**YOUR TASK**
All entries must be transcribed without a single difference.
TASK INPUTS: Begin
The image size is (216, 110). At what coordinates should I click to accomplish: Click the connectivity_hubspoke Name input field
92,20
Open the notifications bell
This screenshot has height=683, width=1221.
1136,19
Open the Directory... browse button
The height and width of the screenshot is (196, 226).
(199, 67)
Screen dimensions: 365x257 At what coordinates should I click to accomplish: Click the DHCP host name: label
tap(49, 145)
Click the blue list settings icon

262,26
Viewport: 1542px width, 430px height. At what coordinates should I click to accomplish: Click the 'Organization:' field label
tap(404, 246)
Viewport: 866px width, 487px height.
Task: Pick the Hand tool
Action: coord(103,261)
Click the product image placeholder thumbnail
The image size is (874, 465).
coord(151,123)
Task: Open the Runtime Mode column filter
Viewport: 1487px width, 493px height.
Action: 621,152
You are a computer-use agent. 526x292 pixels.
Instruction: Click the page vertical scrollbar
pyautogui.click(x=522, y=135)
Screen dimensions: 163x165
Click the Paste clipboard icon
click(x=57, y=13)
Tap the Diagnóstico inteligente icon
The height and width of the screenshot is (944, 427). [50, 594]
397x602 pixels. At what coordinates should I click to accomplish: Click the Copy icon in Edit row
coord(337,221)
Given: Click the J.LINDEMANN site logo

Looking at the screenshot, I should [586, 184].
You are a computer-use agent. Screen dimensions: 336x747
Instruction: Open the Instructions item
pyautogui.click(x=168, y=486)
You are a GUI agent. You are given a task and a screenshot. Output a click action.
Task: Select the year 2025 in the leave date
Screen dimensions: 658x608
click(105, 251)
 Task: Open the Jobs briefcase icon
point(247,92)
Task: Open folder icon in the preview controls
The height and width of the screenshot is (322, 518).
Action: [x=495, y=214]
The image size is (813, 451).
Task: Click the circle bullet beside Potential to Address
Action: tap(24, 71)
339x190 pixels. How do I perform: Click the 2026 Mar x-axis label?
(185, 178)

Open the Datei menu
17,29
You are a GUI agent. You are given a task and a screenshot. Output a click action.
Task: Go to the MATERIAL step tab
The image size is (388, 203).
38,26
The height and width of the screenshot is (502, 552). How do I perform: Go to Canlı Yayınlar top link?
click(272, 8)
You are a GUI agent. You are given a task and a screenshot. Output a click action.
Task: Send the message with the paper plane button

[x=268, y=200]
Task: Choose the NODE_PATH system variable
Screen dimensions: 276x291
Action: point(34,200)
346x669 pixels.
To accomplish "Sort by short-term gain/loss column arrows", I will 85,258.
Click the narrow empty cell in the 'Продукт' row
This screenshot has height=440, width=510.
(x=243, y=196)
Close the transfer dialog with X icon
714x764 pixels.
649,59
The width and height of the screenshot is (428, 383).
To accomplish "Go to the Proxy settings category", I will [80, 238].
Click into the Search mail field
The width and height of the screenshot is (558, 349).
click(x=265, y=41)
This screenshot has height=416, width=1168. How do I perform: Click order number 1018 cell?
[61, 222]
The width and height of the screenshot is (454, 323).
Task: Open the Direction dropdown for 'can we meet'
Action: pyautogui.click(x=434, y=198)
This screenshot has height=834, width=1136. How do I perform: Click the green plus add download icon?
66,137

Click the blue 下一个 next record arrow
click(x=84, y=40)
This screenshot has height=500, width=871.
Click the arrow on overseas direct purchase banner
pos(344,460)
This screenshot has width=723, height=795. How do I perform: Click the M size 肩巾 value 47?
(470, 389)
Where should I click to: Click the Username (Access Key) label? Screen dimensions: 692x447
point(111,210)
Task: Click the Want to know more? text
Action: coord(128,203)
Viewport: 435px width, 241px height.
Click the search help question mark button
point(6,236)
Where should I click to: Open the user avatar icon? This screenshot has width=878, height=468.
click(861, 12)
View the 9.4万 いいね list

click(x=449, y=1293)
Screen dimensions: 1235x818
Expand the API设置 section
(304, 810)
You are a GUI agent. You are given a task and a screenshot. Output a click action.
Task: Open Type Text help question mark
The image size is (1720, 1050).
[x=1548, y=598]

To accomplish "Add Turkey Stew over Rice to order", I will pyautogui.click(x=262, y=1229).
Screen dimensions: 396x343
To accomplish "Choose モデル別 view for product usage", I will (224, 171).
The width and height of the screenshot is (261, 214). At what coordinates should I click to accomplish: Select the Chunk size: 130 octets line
TASK INPUTS: End
**EXERCISE RESULT**
The image size is (216, 110). At what coordinates should I click to accomplish: Click the connectivity_hubspoke Name input field
92,20
Open the notifications bell
This screenshot has height=683, width=1221.
1136,19
Open the Directory... browse button
The height and width of the screenshot is (196, 226).
(199, 67)
Screen dimensions: 365x257 At what coordinates should I click to accomplish: Click the DHCP host name: label
tap(49, 145)
Click the blue list settings icon

262,26
Viewport: 1542px width, 430px height. At what coordinates should I click to accomplish: Click the 'Organization:' field label
tap(404, 246)
Viewport: 866px width, 487px height.
Task: Pick the Hand tool
Action: coord(103,261)
Click the product image placeholder thumbnail
The image size is (874, 465).
coord(151,123)
Task: Open the Runtime Mode column filter
Viewport: 1487px width, 493px height.
Action: 621,152
You are a computer-use agent. 526x292 pixels.
Instruction: Click the page vertical scrollbar
pyautogui.click(x=522, y=135)
Screen dimensions: 163x165
Click the Paste clipboard icon
click(x=57, y=13)
Tap the Diagnóstico inteligente icon
The height and width of the screenshot is (944, 427). [50, 594]
397x602 pixels. At what coordinates should I click to accomplish: Click the Copy icon in Edit row
coord(337,221)
Given: Click the J.LINDEMANN site logo

Looking at the screenshot, I should [586, 184].
You are a computer-use agent. Screen dimensions: 336x747
Instruction: Open the Instructions item
pyautogui.click(x=168, y=486)
You are a GUI agent. You are given a task and a screenshot. Output a click action.
Task: Select the year 2025 in the leave date
Screen dimensions: 658x608
click(105, 251)
 Task: Open the Jobs briefcase icon
point(247,92)
Task: Open folder icon in the preview controls
The height and width of the screenshot is (322, 518).
Action: [x=495, y=214]
The image size is (813, 451).
Task: Click the circle bullet beside Potential to Address
Action: tap(24, 71)
339x190 pixels. How do I perform: Click the 2026 Mar x-axis label?
(185, 178)

Open the Datei menu
17,29
You are a GUI agent. You are given a task and a screenshot. Output a click action.
Task: Go to the MATERIAL step tab
The image size is (388, 203).
38,26
The height and width of the screenshot is (502, 552). How do I perform: Go to Canlı Yayınlar top link?
click(272, 8)
You are a GUI agent. You are given a task and a screenshot. Output a click action.
Task: Send the message with the paper plane button

[x=268, y=200]
Task: Choose the NODE_PATH system variable
Screen dimensions: 276x291
Action: point(34,200)
346x669 pixels.
To accomplish "Sort by short-term gain/loss column arrows", I will 85,258.
Click the narrow empty cell in the 'Продукт' row
This screenshot has height=440, width=510.
(x=243, y=196)
Close the transfer dialog with X icon
714x764 pixels.
649,59
The width and height of the screenshot is (428, 383).
To accomplish "Go to the Proxy settings category", I will [80, 238].
Click into the Search mail field
The width and height of the screenshot is (558, 349).
click(x=265, y=41)
This screenshot has height=416, width=1168. How do I perform: Click order number 1018 cell?
[61, 222]
The width and height of the screenshot is (454, 323).
Task: Open the Direction dropdown for 'can we meet'
Action: pyautogui.click(x=434, y=198)
This screenshot has height=834, width=1136. How do I perform: Click the green plus add download icon?
66,137

Click the blue 下一个 next record arrow
click(x=84, y=40)
This screenshot has height=500, width=871.
Click the arrow on overseas direct purchase banner
pos(344,460)
This screenshot has width=723, height=795. How do I perform: Click the M size 肩巾 value 47?
(470, 389)
Where should I click to: Click the Username (Access Key) label? Screen dimensions: 692x447
point(111,210)
Task: Click the Want to know more? text
Action: coord(128,203)
Viewport: 435px width, 241px height.
Click the search help question mark button
point(6,236)
Where should I click to: Open the user avatar icon? This screenshot has width=878, height=468.
click(861, 12)
View the 9.4万 いいね list

click(x=449, y=1293)
Screen dimensions: 1235x818
Expand the API设置 section
(304, 810)
You are a GUI agent. You are given a task and a screenshot. Output a click action.
Task: Open Type Text help question mark
The image size is (1720, 1050).
[x=1548, y=598]

To accomplish "Add Turkey Stew over Rice to order", I will pyautogui.click(x=262, y=1229).
Screen dimensions: 396x343
To accomplish "Choose モデル別 view for product usage", I will (224, 171).
The width and height of the screenshot is (261, 214). At what coordinates should I click to accomplish: Select the Chunk size: 130 octets line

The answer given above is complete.